Gregory G. H. Rihn (milwaukeesfs) wrote,
Gregory G. H. Rihn
milwaukeesfs

"Cyrano De Bergerac," Milwaukee Repertory Theatre.

"Cyrano De Bergerac" is one of our favorite plays, so when we saw that the Milwaukee Rep was doing it this season, we had to go. An addtional incentive was Lee E. Ernst in the title role. We had seen Ernst do the show before, in a very strong production mounted by American Players Theater some years ago, and he was excellent.

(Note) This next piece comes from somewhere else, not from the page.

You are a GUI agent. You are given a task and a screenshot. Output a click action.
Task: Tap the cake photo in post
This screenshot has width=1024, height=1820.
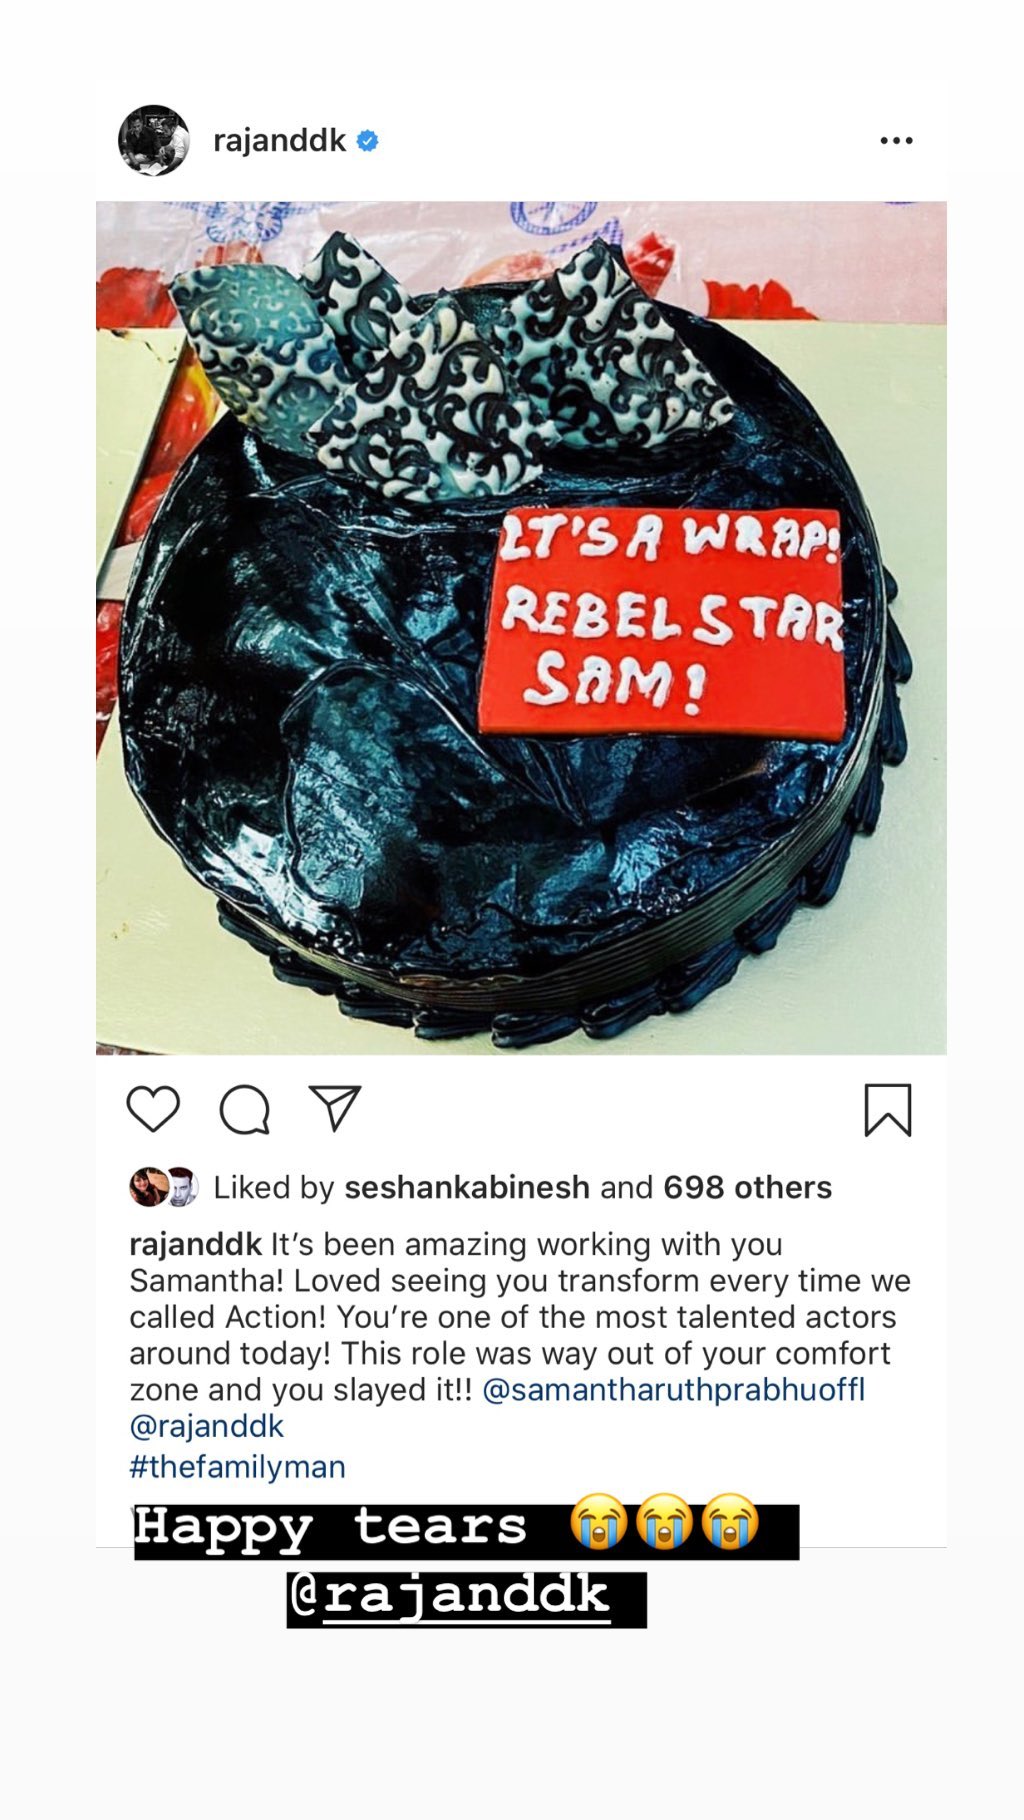point(521,628)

We were overall very impressed by this production. The Rep went all out on costumes and used a very clever set which made the opening act at the Hotel de Burgoyne particularly attractive, and worked well for subsequent scenes as well. I was less well pleased with the adaptation. Since Rostand's orginal is in French, there have been a number of translations, some of which preserve the verse form (which I prefer) and some distressingly pedestrian. This translation by Brian Hooker, falls somewhere in between, but is acceptable. "Cyrano" as written is a long play with five acts, so there is a tendency to cut it to make it acceptable to modern audiences. This adaptation did one thing I have seen before, which is to combine the second and third acts into one, which works acceptably, although in this case, Cyrano's poetic introduction of the "Cadets" was cut, which I missed. More surprising was the radical cutting of the fourth act, the seige of Arras, which was pared down to the bare minimum, excluding the sequence in which De Guiche redeems himself by electing to remain on the ramparts with the Gascons. Consequently, he was also cut from the fifth scene, so we do not see that at that time he is a Marshal of France and Roxann considers him a friend.

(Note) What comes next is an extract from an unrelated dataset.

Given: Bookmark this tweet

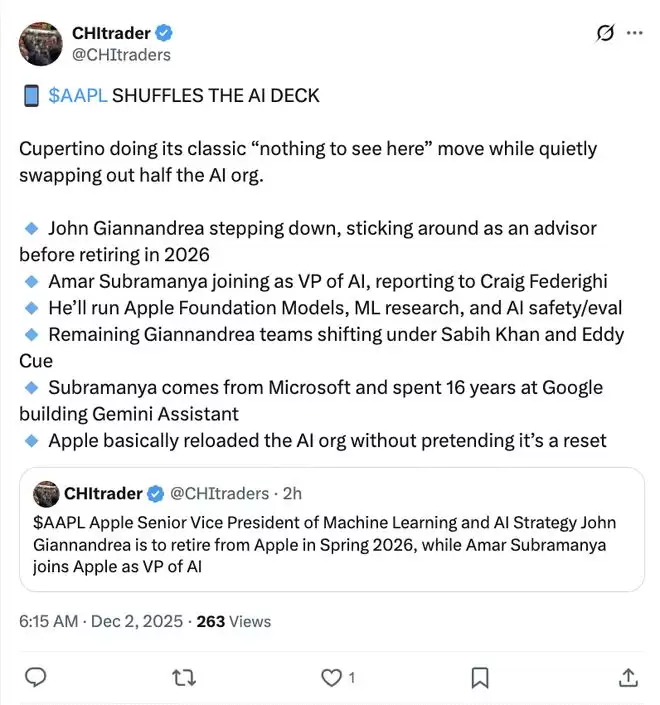Looking at the screenshot, I should tap(480, 677).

Ernst delivered a very strong, affecting, and essentially flawless performance as Cyrano. (One thing I would change: I think in the final scene Cyrano should have his sword and not just his cane, but that may have been a directorial decision--). Erin Partin, new to the company, was picture-perfect and wonderful as Roxann (and props to whomever settled on her period-appropriate hair style). Andre Martin was handsome and stalwart, but not too pretty as Christian, and showed real anguish in the seige scene when Roxann reveals that it is his soul (i.e., Cyrano's words) she loves and not his looks alone any longer. They were ably supported by Rep stalwarts Jonathan Gillard Daly as Le Bret, Steven Hauck as De Guiche, and lively and exciting company. Highly reccommended!